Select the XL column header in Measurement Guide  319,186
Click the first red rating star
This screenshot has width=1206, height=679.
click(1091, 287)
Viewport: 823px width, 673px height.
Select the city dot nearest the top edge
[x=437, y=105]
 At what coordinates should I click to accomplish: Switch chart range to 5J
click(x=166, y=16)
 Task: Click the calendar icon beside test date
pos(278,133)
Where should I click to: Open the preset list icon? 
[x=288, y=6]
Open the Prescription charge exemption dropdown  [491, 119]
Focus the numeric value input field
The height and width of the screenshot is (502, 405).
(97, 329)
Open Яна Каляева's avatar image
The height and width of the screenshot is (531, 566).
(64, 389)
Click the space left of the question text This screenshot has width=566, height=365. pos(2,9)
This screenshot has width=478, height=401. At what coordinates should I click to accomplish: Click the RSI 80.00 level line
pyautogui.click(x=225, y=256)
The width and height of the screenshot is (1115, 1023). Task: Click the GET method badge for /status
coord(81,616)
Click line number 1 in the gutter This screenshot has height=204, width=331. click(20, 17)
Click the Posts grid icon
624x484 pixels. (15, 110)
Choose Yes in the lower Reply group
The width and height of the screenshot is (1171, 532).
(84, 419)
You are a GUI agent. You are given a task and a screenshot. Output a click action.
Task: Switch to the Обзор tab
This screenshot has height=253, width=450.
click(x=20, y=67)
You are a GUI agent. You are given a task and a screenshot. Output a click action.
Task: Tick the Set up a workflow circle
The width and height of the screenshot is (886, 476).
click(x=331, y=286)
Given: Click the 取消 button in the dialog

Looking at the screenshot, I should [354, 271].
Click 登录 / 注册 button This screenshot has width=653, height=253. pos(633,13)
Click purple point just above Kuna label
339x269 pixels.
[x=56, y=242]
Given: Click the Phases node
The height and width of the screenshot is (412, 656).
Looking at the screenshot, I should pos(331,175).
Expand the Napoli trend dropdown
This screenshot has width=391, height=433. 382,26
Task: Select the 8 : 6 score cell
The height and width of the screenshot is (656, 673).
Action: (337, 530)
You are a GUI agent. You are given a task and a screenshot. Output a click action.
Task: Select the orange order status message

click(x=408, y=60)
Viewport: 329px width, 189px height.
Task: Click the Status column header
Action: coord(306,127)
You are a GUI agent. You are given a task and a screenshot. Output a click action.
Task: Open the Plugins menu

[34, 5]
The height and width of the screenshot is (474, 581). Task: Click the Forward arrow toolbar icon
━━━
- [WHAT IS NEEDED]: Retype each line of the data exactly as it reads.

- [WRITTEN ANSWER]:
Select the XL column header in Measurement Guide  319,186
Click the first red rating star
This screenshot has width=1206, height=679.
click(1091, 287)
Viewport: 823px width, 673px height.
Select the city dot nearest the top edge
[x=437, y=105]
 At what coordinates should I click to accomplish: Switch chart range to 5J
click(x=166, y=16)
 Task: Click the calendar icon beside test date
pos(278,133)
Where should I click to: Open the preset list icon? 
[x=288, y=6]
Open the Prescription charge exemption dropdown  [491, 119]
Focus the numeric value input field
The height and width of the screenshot is (502, 405).
(97, 329)
Open Яна Каляева's avatar image
The height and width of the screenshot is (531, 566).
(64, 389)
Click the space left of the question text This screenshot has width=566, height=365. pos(2,9)
This screenshot has width=478, height=401. At what coordinates should I click to accomplish: Click the RSI 80.00 level line
pyautogui.click(x=225, y=256)
The width and height of the screenshot is (1115, 1023). Task: Click the GET method badge for /status
coord(81,616)
Click line number 1 in the gutter This screenshot has height=204, width=331. click(20, 17)
Click the Posts grid icon
624x484 pixels. (15, 110)
Choose Yes in the lower Reply group
The width and height of the screenshot is (1171, 532).
(84, 419)
You are a GUI agent. You are given a task and a screenshot. Output a click action.
Task: Switch to the Обзор tab
This screenshot has height=253, width=450.
click(x=20, y=67)
You are a GUI agent. You are given a task and a screenshot. Output a click action.
Task: Tick the Set up a workflow circle
The width and height of the screenshot is (886, 476).
click(x=331, y=286)
Given: Click the 取消 button in the dialog

Looking at the screenshot, I should [354, 271].
Click 登录 / 注册 button This screenshot has width=653, height=253. pos(633,13)
Click purple point just above Kuna label
339x269 pixels.
[x=56, y=242]
Given: Click the Phases node
The height and width of the screenshot is (412, 656).
Looking at the screenshot, I should pos(331,175).
Expand the Napoli trend dropdown
This screenshot has width=391, height=433. 382,26
Task: Select the 8 : 6 score cell
The height and width of the screenshot is (656, 673).
Action: (337, 530)
You are a GUI agent. You are given a task and a screenshot. Output a click action.
Task: Select the orange order status message

click(x=408, y=60)
Viewport: 329px width, 189px height.
Task: Click the Status column header
Action: coord(306,127)
You are a GUI agent. You are given a task and a screenshot. Output a click action.
Task: Open the Plugins menu

[34, 5]
The height and width of the screenshot is (474, 581). Task: Click the Forward arrow toolbar icon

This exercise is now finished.